_Ausgewählter Abschnitt:_
------------
Die Impf-Verstärkungen
Spahn bekräftigte seinen generellen Appell für mehr Auffrischungsimpfungen, um länger zurückliegenden Schutz zu verstärken. Das Tempo beim "Boostern" reiche nicht. Es sollten alle Länder alle Menschen ab 60 Jahren anschreiben und darauf hinweisen. Darüber hinaus sei dies auch für alle anderen möglich. Mit Blick auf die Praxen sagte der Minister: "Zu viele Impfwillige finden aktuell keinen Arzt, der sie impft." Er wolle jetzt mit Ärztevertretern über Lösungen sprechen. Wichtig seien daneben öffentliche Angebote - es müssten auch nicht unbedingt die großen Impfzentren sein, machte Spahn nach breiter Kritik aus den Ländern an einem Vorstoß dazu klar.
Die Bund-Länder-Abstimmung
Wiederholt hat die geschäftsführende Regierung schon angeboten, dass Merkel für eine Abstimmung mit den Ministerpräsidenten bereit stehe - doch das Echo aus mehreren Ländern ist vorerst reserviert. Nun soll die Gesundheitsministerkonferenz am Donnerstag und Freitag abgewartet werden, wie Seibert sagte. Spahn warb schon jetzt dafür, Entscheidungen so auf eine möglichst breite Basis zu stellen. Dies sei jetzt in der Übergangsphase bis zum Start der neuen Bundesregierung sinnvoll, um eine einheitliche Kommunikation und damit Akzeptanz und auch Verhaltensänderungen zu erreichen. Bayerns Ministerpräsident Markus Söder (CSU) sagte: "Wir müssen eine gemeinschaftliche Linie in der Corona-Bekämpfung haben."
------------
_Datenauszug:_
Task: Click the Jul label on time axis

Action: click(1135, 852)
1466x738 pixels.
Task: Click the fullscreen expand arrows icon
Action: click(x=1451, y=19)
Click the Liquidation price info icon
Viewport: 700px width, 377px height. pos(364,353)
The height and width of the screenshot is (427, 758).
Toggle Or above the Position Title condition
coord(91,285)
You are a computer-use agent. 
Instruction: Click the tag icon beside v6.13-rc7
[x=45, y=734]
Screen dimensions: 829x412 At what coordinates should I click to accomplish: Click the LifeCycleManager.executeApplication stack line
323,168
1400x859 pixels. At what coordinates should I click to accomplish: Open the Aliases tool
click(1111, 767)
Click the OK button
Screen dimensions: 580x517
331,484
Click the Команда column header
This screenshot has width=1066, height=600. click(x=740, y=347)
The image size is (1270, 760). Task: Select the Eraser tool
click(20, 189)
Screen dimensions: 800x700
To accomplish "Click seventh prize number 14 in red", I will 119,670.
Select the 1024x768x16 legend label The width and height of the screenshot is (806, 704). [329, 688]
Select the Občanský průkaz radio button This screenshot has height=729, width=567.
------------
_Arbeitsauftrag 1:_ Gib den Inhalt des ausgewählten Abschnitts in zwei Sätzen wieder.
_Arbeitsauftrag 2:_ Welche Menschen sollen nach dem ausgewählten Abschnitt alle Länder anschreiben?

_Lösung 1:_ Spahn ruft zu mehr Auffrischungsimpfungen auf, weil das Tempo beim Boostern nicht reiche, und will mit Ärztevertretern über Lösungen sprechen, da zu viele Impfwillige keinen Arzt finden. Merkels Angebot einer Abstimmung mit den Ministerpräsidenten stößt in mehreren Ländern vorerst auf Zurückhaltung, und zunächst soll die Gesundheitsministerkonferenz abgewartet werden.

_Lösung 2:_ Alle Menschen ab 60 Jahren.